HUBUNGAN DEMENSIA DENGAN TINGKAT KECEMASAN PADA LANSIA DI DESA ASEMBAGUS KECAMATAN KRAKSAAN KABUPATEN PROBOLINGGO
Abstrak
Demensia merupakan suatu sindrom klinis yang meliputi hilangnya fungsi intelektual dan disfungsi memori yang sangat parah dalam kehidupan sehari-hari. Kecemasan merupakan suatu kekhawatiran yang berlebihan dengan berbagai gejala sumatif, yang menyebabkan gangguan signifikan pada fungsi sosial atau pekerjaan atau nyata pada penderitaan pasien.

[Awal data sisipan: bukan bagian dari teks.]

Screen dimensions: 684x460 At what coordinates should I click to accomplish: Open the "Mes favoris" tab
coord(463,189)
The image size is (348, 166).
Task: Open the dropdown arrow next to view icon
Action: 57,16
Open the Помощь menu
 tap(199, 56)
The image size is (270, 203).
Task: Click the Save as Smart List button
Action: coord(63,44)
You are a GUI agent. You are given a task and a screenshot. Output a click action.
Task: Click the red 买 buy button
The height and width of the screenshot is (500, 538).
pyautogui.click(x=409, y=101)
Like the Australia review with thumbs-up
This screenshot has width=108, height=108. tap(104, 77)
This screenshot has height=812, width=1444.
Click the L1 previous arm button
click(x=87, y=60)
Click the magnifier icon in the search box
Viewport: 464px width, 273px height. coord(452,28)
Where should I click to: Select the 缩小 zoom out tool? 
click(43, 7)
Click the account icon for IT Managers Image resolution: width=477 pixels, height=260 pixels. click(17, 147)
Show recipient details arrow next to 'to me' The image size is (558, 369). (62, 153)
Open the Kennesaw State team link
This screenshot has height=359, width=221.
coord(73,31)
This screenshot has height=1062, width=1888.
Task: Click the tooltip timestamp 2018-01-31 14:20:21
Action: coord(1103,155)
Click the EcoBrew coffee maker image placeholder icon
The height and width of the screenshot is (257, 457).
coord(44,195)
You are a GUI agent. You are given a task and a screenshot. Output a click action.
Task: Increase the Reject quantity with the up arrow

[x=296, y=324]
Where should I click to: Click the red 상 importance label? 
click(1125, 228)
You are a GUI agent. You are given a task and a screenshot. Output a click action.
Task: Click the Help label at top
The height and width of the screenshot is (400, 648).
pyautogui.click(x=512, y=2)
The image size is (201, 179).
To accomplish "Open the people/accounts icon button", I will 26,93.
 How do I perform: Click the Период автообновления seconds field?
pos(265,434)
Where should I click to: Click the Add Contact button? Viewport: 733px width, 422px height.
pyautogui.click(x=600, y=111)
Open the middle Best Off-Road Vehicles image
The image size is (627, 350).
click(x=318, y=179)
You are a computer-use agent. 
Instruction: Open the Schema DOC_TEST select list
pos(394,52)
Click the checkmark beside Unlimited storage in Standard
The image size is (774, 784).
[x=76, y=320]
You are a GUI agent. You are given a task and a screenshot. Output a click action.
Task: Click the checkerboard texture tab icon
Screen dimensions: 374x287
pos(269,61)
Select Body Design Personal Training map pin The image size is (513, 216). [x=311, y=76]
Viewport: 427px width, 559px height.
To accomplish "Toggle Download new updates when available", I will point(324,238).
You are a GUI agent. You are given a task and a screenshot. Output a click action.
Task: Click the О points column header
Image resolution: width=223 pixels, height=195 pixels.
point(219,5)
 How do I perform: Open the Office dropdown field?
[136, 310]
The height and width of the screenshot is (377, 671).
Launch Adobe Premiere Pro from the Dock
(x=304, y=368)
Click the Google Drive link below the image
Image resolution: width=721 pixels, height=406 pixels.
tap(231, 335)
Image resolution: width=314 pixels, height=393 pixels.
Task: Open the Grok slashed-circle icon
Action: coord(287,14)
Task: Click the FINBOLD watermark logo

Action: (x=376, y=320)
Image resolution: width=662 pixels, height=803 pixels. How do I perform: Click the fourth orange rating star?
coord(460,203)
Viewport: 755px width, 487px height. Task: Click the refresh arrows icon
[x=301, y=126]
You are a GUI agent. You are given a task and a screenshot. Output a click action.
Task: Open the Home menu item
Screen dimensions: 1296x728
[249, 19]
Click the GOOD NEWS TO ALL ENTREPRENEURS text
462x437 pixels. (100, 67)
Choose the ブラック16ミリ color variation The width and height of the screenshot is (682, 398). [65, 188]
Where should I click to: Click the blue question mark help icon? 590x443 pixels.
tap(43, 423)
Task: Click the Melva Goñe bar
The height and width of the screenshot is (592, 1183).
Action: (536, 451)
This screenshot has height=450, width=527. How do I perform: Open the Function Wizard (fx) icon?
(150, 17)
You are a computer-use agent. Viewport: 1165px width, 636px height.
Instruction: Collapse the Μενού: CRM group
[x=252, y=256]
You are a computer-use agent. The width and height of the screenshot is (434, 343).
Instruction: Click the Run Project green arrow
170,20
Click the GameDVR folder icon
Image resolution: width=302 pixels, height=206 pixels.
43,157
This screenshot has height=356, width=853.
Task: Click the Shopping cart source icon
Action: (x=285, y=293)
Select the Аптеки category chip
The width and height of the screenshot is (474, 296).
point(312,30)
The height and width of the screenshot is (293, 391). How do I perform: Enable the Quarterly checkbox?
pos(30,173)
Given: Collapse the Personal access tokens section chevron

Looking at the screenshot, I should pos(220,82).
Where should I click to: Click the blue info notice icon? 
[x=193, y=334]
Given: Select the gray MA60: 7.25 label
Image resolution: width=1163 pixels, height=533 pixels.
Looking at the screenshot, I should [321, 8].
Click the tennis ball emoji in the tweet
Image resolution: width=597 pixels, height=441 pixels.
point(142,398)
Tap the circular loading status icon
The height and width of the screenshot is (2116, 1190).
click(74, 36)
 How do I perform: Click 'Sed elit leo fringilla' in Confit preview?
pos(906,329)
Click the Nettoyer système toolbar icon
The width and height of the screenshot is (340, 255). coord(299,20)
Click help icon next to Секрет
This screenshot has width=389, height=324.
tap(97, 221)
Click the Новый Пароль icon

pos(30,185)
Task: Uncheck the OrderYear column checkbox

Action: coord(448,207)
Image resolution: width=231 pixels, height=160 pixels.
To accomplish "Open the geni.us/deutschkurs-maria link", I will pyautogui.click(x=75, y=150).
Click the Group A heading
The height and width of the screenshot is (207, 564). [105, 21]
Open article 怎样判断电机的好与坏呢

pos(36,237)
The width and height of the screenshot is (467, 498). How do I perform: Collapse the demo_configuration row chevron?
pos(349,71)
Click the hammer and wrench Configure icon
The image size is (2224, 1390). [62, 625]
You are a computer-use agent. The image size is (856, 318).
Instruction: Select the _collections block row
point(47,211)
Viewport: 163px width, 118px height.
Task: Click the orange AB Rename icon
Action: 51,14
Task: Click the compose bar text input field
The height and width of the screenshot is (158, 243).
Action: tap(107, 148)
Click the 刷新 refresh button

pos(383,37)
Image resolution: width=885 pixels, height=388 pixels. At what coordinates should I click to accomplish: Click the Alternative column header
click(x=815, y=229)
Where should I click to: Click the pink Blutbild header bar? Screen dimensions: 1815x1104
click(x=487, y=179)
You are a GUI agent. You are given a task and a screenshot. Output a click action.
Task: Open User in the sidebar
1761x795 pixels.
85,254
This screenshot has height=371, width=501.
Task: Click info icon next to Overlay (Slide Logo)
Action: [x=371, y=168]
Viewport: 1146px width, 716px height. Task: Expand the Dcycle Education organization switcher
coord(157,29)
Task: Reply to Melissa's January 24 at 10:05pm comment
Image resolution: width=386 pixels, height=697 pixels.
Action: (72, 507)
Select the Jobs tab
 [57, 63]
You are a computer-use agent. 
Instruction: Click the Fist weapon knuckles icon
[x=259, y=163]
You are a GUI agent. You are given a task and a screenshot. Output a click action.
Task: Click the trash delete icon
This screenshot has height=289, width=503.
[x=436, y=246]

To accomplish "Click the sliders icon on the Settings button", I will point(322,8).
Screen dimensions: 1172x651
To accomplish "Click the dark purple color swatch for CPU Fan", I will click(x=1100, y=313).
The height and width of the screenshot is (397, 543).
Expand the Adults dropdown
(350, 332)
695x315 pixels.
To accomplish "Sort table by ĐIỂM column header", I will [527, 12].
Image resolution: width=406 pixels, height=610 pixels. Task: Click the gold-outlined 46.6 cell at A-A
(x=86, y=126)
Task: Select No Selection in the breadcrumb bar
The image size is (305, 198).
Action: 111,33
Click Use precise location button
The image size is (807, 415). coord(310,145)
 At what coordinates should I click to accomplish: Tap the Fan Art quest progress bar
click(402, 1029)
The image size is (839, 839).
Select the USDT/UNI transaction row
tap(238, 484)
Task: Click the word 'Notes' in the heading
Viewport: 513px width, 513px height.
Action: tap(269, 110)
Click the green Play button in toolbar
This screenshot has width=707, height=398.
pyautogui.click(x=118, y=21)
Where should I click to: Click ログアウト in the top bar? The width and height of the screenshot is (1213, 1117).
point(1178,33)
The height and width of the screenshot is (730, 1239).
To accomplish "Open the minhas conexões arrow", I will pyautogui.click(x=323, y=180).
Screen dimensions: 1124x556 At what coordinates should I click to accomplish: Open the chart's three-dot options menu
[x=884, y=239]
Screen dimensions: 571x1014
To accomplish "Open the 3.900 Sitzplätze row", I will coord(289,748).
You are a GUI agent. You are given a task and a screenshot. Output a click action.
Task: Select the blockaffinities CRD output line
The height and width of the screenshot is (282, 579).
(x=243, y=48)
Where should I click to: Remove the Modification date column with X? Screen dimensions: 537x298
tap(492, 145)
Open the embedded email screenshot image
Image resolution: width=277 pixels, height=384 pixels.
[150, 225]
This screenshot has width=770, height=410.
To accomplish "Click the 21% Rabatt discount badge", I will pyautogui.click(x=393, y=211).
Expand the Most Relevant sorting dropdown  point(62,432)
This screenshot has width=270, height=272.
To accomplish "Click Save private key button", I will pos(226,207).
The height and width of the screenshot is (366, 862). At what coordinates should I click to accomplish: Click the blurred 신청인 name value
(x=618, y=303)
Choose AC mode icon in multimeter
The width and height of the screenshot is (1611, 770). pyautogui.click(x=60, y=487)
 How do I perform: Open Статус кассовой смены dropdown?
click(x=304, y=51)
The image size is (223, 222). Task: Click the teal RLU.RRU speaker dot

Desain yang digunakan dalam penelitian ini adalah cross-sectional. Adapun seluruh penduduk lansia berumur >50 tahun di Desa Asembagus Kraksaan Kabupaten Probolinggo berjumlah 27 orang yang dipilih secara acak sederhana. Instrumen penelitian menggunakan kuesioner. Data dianalisis menggunakan korelasi rank spearman.
Hasil penelitian menunjukkan bahwa dari 27 responden lansia yang mengalami demensia sebanyak 25 orang (92,59%), dan responden yang tidak menderita demensia sebanyak 2 orang (7,4%). Analisis data menggunakan korelasi rank spearman dan diperoleh hasil p value = 0,000 dan nilai α = 0,05. Hal ini menunjukkan bahwa terdapat hubungan demensia dengan tingkat kecemasan pada lansia di Desa Asembagus Kraksaan Kabupaten Probolinggo.
Hasil penelitian ini menunjukkan bahwa peran tenaga kesehatan penting dalam mengurangi risiko terjadinya demensia diantaranya menjaga ketajaman daya ingat dan senantiasa mengoptimalkan fungsi otak, kemampuan individu dalam mengatasi kecemasan dalam konstruksi merupakan faktor utama dalam mengembangkan pola koping.
Kata Kunci : demensia, tingkat kecemasan, konsep lansia, proses penuaan.